For higher-resolution structures, it is possible to build the macromolecule directly, without prior structural knowledge from other methods. The traditional manual method involves visually identifying key residues, most commonly big aromatic ones, as "anchors" onto the known sequence of the protein being analyzed. It is also theoretically possible but very difficult to do it without knowledge of the sequence by reading it "off the map". Computer algorithms have been developed for both tasks with superhuman efficiency and accuracy, even for the case of needing to identify an unknown sequence.

=== Map refining ===
An initial "fit" of the map is iteratively refined to produce better results, with "good" defined by a combination of map agreement and rules from chemical geometry. A ridid fit using pre-existing protein coordinates often disagree with the map in turns of slight geometric morphing (shifting and rotation of pieces) and sidechain orientations (rotamers), which is addressed in this step. In more involved cases, a force field (such as Rosetta and AQuaRef) may be used to estimate the free energy of a given model, guiding the reconstruction to a lower-energy (more stable and more plausible) arrangement of atoms. Force fields are especially beneficial for low-resolution maps, where improved fits tend to show better matches to higher-resolution models of the same molecule. Force fields are also useful for resolving noncovalent interactions such as hydrogen bonds.
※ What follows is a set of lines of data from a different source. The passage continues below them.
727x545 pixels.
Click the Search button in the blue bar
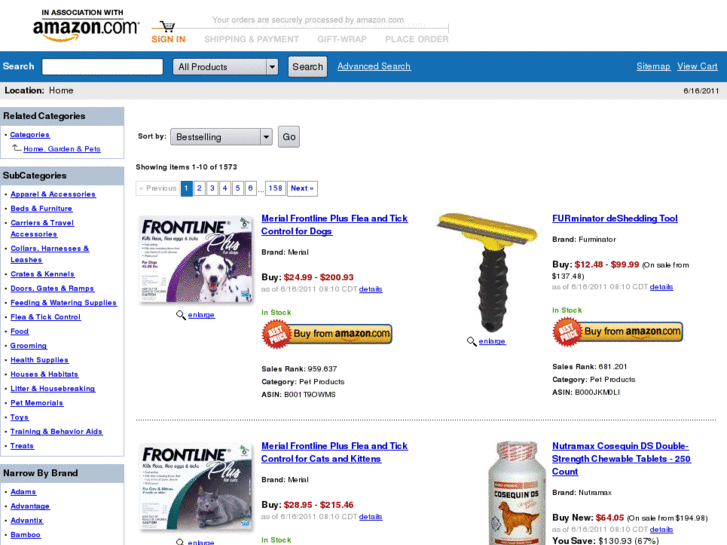pos(307,67)
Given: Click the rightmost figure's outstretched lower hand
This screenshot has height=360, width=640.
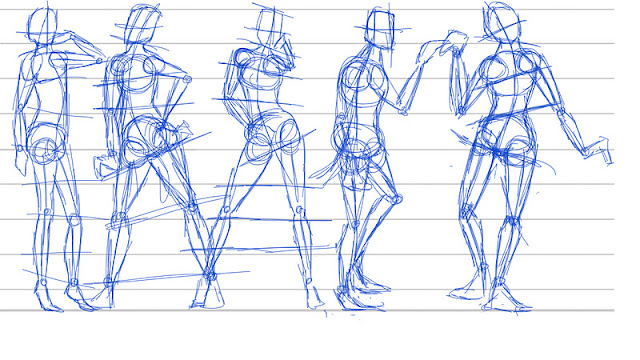Looking at the screenshot, I should point(598,150).
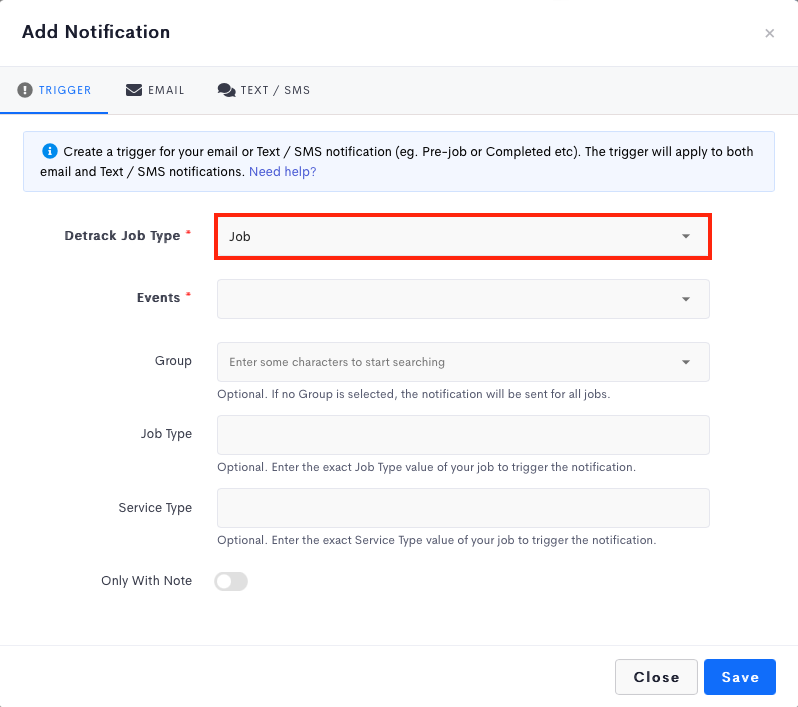Viewport: 798px width, 707px height.
Task: Switch to the Text / SMS tab
Action: coord(264,90)
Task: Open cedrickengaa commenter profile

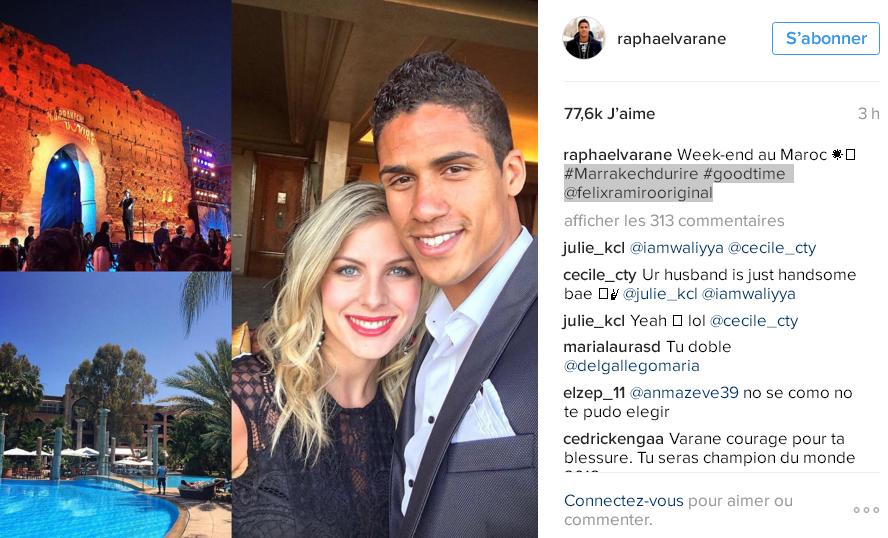Action: click(x=613, y=439)
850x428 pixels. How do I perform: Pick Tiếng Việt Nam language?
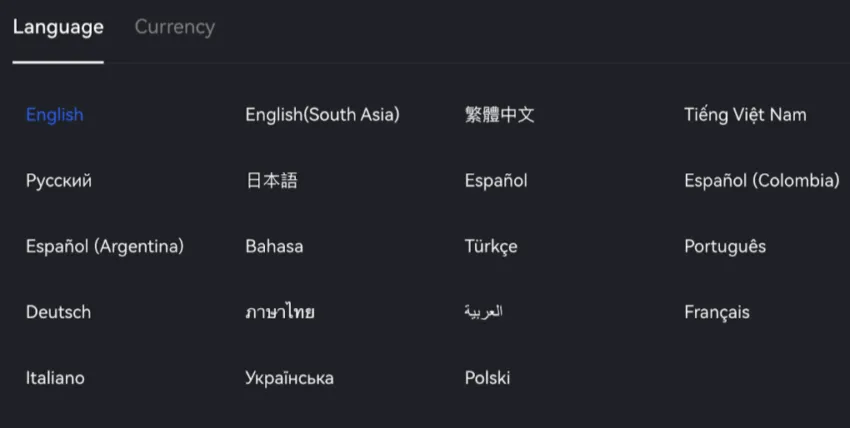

As high-resolution cryo-EM models are relative new, quality control tools are not as plentiful as it is for X-ray models. Nevertheless, cryo-EM ("real space") versions of the difference density map, cross-validation using a "free" map (comparable to the use of a free R-factor), and various structure validation tools have begun to appear.

==Examples==
Note: 1 Å = 0.1 nm. Although the angstrom is not an SI unit, it is very commonly used in structural biology as the scales are appropriate for discussing chemical bonds.

Non-atomic models:
- The tyrosine-protein kinase SYK was reconstructed to a resolution of 24 Å in 2007. At this kind of resolution, atoms are invisible and the map appears as a "blob". For this reason cryo-EM SPA is nicknamed "blobology".

Atomic models:
- Methanococcus maripaludis chaperonin, a machine for folding other proteins, which get trapped within the shell. Reconstructed to 4.3 Å in 2010, . Cyro-EM allows scientists to capture different states of the protein complex, with the "lid" open and closed.
- Yeast fatty acid synthase (FAS), a huge enzyme complex responsible for building the long chain fatty acids essential for cellular life. Resolved to 5.9 Å in 2010. Cyro-EM allows the scientists to observe the FAS in a state not seen in X-ray crystal structures, providing insight into how it moves its reactant (substrate). (The atomic model was not submitted to the Protein Data Bank.)
- Aquareovirus, a non-enveloped virus infecting fish and other aquatic animals. The infectious subvirion particle in the "primed" state was reconstructed to 3.3 Å in 2010, with direct observation of amino acid sidechains. This structure allows scientists to understand the nature of "priming" which is required to enable non-enveloped viruses to penetrate cell membranes.

Brighter electron sources have allowed truly atomic resolution to be achieved for maps, with a record of 1.22 Å set in 2020.